▶ _Problem description_: Copy out the lines of the records below verbatim, the stretch from the line containing "Screen dimensions: 1256x835" through the line containing "coord(18,269)", both included.

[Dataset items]

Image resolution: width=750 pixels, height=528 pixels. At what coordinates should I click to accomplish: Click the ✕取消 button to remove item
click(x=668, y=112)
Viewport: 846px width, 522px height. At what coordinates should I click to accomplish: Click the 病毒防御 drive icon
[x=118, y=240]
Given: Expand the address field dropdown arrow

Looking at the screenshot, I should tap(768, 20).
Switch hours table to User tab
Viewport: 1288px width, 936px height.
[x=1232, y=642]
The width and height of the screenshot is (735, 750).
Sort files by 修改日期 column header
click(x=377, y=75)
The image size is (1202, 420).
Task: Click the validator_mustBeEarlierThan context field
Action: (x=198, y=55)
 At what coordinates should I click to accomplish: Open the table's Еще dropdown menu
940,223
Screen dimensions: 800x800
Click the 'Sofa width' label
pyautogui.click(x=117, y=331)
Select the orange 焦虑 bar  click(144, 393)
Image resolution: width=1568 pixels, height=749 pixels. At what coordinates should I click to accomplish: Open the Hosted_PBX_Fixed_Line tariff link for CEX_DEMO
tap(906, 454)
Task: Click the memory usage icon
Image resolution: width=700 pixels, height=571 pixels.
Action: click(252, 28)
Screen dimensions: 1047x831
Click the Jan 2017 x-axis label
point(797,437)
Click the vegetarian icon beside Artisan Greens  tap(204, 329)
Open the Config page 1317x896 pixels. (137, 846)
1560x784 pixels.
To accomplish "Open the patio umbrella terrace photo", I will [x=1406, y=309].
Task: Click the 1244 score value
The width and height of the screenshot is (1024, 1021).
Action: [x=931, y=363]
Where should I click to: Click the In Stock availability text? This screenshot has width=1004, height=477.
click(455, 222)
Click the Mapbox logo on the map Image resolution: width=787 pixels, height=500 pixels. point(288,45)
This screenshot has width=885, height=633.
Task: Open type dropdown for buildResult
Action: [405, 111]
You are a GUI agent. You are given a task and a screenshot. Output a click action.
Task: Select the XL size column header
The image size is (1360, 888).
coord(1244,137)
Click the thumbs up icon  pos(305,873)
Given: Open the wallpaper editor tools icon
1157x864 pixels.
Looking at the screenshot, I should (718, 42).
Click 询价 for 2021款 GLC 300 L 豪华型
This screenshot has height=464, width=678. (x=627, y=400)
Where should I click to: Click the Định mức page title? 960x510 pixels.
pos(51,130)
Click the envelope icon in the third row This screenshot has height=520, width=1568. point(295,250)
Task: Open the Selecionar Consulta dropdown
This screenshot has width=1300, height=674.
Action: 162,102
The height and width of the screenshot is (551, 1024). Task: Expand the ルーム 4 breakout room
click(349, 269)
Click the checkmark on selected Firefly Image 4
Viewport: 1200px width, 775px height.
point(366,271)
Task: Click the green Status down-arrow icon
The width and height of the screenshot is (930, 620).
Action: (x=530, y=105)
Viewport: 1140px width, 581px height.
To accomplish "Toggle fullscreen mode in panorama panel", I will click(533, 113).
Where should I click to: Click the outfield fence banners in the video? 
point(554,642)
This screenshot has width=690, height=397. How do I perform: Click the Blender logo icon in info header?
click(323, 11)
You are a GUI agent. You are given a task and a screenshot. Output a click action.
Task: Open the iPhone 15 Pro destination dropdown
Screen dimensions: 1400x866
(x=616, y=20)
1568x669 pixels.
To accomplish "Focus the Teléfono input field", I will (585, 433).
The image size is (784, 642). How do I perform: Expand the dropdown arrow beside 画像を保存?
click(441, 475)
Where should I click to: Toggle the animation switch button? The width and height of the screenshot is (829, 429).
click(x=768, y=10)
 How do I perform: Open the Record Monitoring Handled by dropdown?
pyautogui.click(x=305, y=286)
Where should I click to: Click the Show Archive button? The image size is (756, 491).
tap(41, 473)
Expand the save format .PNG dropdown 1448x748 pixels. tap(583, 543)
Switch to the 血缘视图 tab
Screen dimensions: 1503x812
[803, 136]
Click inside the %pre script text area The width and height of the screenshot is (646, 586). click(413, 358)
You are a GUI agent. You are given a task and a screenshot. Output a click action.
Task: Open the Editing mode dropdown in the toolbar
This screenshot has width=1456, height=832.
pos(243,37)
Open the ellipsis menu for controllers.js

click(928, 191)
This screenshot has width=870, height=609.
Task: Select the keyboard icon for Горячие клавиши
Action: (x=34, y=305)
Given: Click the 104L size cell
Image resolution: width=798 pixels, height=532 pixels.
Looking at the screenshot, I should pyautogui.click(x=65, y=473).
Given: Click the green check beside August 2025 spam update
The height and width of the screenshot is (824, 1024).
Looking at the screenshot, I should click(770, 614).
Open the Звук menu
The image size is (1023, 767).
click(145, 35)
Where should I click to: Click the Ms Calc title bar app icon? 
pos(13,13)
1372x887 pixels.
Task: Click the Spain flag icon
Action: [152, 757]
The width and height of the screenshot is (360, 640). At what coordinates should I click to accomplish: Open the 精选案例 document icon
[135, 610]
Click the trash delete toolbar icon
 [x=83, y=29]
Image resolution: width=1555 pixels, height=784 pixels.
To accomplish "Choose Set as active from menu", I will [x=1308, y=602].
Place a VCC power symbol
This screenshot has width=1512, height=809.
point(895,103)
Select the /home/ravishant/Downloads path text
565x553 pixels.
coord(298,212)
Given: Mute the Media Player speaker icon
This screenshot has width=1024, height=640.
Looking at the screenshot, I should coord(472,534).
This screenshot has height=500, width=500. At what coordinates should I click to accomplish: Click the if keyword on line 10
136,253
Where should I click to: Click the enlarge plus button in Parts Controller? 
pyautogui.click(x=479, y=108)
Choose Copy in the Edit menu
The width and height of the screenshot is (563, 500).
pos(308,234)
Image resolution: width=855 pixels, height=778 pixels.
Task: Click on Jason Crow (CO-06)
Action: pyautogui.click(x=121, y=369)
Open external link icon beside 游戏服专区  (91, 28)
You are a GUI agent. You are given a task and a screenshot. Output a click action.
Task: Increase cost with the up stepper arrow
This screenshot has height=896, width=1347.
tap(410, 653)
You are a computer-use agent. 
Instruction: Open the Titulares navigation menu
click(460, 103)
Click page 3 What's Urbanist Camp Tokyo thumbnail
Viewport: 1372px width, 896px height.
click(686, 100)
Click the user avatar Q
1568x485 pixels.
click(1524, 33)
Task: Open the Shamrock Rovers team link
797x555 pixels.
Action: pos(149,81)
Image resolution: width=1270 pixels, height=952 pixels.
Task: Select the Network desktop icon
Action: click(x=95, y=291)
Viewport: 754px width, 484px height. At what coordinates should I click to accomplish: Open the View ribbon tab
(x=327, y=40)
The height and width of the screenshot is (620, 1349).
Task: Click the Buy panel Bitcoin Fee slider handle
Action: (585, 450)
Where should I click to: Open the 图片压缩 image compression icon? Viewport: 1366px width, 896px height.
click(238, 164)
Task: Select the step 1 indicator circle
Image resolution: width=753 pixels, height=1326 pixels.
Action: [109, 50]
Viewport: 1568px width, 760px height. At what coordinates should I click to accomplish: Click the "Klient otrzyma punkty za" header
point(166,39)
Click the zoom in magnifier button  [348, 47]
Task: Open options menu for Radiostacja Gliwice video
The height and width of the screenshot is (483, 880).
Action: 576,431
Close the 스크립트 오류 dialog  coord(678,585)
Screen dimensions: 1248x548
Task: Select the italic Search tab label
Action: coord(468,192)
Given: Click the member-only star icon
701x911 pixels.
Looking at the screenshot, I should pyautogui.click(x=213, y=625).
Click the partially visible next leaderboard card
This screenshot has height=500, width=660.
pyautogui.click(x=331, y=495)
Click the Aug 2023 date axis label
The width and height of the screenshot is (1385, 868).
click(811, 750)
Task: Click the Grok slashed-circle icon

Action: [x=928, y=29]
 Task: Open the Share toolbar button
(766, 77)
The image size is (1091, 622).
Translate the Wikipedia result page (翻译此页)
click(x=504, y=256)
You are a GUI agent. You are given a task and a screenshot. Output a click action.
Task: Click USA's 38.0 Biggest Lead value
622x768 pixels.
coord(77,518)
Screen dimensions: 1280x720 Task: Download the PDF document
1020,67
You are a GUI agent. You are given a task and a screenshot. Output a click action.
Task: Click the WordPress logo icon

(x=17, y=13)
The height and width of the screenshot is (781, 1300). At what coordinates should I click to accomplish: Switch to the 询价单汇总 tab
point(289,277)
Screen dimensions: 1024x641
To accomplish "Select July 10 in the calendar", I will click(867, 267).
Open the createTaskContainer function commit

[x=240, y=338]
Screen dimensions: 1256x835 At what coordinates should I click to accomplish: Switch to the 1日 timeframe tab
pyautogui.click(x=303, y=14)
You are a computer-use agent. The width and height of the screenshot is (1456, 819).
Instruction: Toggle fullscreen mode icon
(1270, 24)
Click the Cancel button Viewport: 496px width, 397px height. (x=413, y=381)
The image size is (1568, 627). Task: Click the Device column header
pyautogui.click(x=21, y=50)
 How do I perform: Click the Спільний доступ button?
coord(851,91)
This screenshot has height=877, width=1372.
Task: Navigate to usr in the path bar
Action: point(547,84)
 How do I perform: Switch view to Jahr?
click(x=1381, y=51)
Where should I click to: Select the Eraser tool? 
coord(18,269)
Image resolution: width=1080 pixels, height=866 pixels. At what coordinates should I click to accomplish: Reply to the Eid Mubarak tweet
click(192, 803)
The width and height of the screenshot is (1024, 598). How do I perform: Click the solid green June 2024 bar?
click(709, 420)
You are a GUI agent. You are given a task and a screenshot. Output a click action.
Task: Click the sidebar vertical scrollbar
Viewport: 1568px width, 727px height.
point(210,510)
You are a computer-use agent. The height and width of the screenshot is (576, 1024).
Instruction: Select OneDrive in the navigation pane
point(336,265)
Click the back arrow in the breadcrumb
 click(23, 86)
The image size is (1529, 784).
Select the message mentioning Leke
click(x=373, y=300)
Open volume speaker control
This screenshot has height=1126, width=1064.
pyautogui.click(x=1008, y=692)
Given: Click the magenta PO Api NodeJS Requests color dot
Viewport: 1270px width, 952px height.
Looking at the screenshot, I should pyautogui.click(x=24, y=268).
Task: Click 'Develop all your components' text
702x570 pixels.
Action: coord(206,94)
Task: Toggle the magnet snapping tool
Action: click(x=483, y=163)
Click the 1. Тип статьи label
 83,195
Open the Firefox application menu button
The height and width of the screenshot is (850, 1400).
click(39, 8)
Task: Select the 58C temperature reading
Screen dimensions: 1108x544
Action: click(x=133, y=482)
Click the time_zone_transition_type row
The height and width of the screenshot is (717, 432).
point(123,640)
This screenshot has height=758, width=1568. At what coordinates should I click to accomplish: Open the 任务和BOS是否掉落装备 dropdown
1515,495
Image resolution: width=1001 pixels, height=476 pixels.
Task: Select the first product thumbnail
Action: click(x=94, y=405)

▶ _Response to this exercise_:
Screen dimensions: 1256x835 At what coordinates should I click to accomplish: Switch to the 1日 timeframe tab
pyautogui.click(x=303, y=14)
You are a computer-use agent. The width and height of the screenshot is (1456, 819).
Instruction: Toggle fullscreen mode icon
(1270, 24)
Click the Cancel button Viewport: 496px width, 397px height. (x=413, y=381)
The image size is (1568, 627). Task: Click the Device column header
pyautogui.click(x=21, y=50)
 How do I perform: Click the Спільний доступ button?
coord(851,91)
This screenshot has height=877, width=1372.
Task: Navigate to usr in the path bar
Action: point(547,84)
 How do I perform: Switch view to Jahr?
click(x=1381, y=51)
Where should I click to: Select the Eraser tool? 
coord(18,269)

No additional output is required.